QUOTED TEXT =
_ _ _ _ _

Boost logo

Boost Users :

From: Ovanes Markarian (om_boost_at_[hidden])
Date: 2005-07-20 06:44:33


John,

many thanks for your answer. I would like to comment some of your points.

On Wed, July 20, 2005 12:05, John Maddock said:
>> I also saw a post http://lists.boost.org/boost-users/2003/09/5095.php
>> where John answered that it
>> is better to convert these character sequences on-the-fly to char. Somehow
>> I don't like this
>> approach, since I believe that with wrong encoding set on the system some
>> information might get
>> lost.
>>
>> Is it possible to use XMLCh as character traits in the regular expression
>> if XMLCh* points to a
>> null-terminated 2 bytes character sequence?
>
> There are several options:
>
> 1) Convert the characters on the fly to *wchar_t* and use boost::wregex,
> it's a trivial widening of your 16-bit characters, so nothing will get lost.
> You could probably use transform_iterator for such a task.
That's possible, the only problem is that *wchar_t* is not allways 2 bytes long. At least I read
it at Xerces-C Build Instructions page at http://xml.apache.org/xerces-c/build-misc.html (What
should I define XMLCh to be?). Here is an excerpt:
...

_ _ _ _ _

SET OF TASKS =
a – Translate this sentence from the mailing-list post into Spanish: "You could probably use transform_iterator for such a task."
b – Reproduce word for word the stretch of the mailing-list post from "On Wed, July" through "bytes character sequence?".

SUPPLIED MATERIAL =
_ _ _ _ _

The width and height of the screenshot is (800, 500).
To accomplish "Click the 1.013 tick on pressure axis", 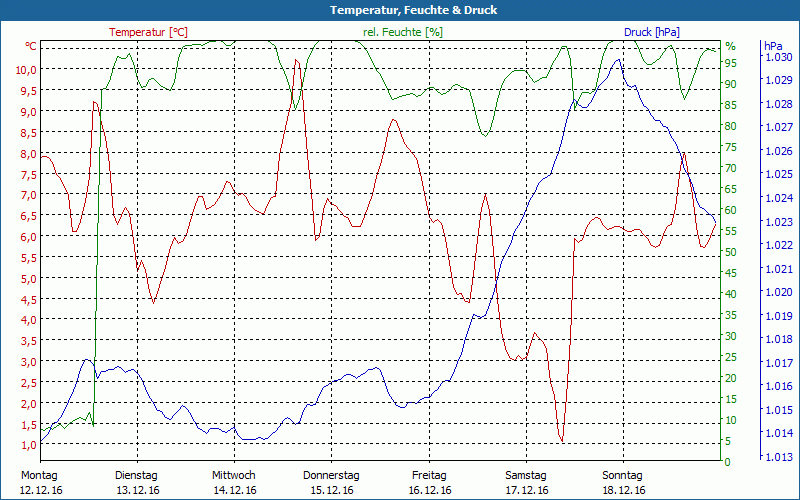I will tap(777, 458).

_ _ _ _ _

SOLUTION LIST =
a – Probablemente podrías usar transform_iterator para una tarea así.

b –
On Wed, July 20, 2005 12:05, John Maddock said:
>> I also saw a post http://lists.boost.org/boost-users/2003/09/5095.php
>> where John answered that it
>> is better to convert these character sequences on-the-fly to char. Somehow
>> I don't like this
>> approach, since I believe that with wrong encoding set on the system some
>> information might get
>> lost.
>>
>> Is it possible to use XMLCh as character traits in the regular expression
>> if XMLCh* points to a
>> null-terminated 2 bytes character sequence?